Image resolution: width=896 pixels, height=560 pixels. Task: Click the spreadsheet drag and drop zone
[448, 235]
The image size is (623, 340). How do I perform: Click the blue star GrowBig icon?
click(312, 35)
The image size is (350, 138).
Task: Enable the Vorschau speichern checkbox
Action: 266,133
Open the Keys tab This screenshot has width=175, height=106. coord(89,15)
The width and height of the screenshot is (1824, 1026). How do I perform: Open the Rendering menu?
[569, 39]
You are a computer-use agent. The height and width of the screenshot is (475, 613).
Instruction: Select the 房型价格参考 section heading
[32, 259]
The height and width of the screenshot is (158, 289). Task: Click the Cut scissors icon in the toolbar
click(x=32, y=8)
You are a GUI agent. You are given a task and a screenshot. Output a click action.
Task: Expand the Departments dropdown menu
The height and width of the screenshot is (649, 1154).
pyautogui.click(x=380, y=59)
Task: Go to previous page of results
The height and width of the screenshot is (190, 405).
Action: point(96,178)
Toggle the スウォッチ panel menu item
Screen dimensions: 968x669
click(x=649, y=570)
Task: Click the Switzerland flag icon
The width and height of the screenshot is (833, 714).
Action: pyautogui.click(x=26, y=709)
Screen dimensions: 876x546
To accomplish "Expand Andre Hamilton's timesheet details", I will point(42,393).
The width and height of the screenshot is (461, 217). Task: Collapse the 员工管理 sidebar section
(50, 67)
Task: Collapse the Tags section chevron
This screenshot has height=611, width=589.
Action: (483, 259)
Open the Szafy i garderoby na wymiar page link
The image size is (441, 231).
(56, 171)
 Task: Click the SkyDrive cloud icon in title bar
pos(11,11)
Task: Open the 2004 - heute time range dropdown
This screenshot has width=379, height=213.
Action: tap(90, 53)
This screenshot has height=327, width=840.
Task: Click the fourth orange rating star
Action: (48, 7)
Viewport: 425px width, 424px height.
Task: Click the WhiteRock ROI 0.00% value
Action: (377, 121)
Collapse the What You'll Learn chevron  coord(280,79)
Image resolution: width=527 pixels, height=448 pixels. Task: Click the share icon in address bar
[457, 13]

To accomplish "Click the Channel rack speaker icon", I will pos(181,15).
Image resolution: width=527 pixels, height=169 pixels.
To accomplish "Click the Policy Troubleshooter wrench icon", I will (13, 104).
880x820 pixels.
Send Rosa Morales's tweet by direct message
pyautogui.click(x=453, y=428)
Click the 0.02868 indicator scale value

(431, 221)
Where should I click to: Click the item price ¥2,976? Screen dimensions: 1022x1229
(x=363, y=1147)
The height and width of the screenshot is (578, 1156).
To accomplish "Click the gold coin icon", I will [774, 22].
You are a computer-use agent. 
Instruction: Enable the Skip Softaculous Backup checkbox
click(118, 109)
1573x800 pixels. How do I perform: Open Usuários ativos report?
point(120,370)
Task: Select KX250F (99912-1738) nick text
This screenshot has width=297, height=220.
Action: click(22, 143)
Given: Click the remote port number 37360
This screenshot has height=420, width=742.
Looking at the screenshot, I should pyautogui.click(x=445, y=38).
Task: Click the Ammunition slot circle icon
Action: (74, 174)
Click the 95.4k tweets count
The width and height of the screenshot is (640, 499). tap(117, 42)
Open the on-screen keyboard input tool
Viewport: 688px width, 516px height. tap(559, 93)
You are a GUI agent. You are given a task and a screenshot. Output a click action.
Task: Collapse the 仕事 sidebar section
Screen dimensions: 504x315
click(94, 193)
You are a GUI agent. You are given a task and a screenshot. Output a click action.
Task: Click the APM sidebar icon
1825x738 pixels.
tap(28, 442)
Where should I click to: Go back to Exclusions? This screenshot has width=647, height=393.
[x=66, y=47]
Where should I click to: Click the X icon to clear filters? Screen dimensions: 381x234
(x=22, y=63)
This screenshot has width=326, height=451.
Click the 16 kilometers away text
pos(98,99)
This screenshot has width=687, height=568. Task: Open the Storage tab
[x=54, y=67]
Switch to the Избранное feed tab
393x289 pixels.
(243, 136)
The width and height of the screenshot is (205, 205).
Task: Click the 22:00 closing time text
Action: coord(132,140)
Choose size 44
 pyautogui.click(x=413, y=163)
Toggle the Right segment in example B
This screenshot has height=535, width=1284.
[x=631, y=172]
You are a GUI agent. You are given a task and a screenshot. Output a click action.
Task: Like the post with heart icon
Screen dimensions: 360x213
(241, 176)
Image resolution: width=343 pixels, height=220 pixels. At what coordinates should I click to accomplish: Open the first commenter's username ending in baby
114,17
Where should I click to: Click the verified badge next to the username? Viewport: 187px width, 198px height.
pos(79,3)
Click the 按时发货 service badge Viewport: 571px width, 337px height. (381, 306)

┄┄┄┄┄┄┄┄┄┄┄┄┄┄┄┄┄┄┄┄

- _What is expected_
Among the entries above, how many lines hold the string "page"? Answer with the number only.

- _Solution for this task_
2